AIM OF THE EXERCISE » Search the entries for the word "computer" and return every line where it is found.

====== EXCERPTED DATA ======

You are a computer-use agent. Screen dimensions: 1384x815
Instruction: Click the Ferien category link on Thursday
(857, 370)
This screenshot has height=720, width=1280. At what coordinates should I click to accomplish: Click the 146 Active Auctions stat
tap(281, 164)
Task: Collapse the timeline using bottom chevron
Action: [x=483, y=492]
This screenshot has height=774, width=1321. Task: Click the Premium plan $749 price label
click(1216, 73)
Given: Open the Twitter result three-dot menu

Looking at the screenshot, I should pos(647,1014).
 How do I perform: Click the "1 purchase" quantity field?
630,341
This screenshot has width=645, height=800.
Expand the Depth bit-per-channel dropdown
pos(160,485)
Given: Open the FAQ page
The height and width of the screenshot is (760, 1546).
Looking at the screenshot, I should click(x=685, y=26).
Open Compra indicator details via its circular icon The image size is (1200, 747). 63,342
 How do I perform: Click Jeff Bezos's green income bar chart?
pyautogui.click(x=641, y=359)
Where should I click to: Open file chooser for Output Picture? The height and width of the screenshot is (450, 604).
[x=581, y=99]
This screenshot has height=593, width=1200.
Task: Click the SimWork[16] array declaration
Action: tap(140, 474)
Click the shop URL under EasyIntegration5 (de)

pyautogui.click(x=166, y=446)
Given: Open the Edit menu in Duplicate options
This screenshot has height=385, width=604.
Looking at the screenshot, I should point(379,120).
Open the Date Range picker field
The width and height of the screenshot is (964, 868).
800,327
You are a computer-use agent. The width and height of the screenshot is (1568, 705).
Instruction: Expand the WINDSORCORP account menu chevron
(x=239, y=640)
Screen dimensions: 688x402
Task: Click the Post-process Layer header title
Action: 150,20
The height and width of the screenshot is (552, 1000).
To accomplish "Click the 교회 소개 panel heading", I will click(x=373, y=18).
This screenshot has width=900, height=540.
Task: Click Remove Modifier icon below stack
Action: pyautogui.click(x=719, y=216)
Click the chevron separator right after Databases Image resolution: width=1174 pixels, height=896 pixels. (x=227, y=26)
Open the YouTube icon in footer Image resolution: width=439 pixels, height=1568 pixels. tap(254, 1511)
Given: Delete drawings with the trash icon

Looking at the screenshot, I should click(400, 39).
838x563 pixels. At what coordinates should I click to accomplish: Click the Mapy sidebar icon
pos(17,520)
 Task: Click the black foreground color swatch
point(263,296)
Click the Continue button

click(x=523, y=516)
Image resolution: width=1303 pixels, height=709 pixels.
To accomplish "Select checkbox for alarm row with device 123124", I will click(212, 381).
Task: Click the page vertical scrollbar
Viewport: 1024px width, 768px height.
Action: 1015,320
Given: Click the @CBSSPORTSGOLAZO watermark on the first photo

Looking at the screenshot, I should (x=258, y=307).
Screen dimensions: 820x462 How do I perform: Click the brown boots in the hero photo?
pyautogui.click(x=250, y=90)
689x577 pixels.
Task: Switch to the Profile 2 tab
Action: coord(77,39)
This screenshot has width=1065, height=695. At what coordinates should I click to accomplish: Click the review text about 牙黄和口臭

======

OUTPUT OF THE TASK »
You are a computer-use agent. Screen dimensions: 1384x815
You are a computer-use agent. The width and height of the screenshot is (1568, 705).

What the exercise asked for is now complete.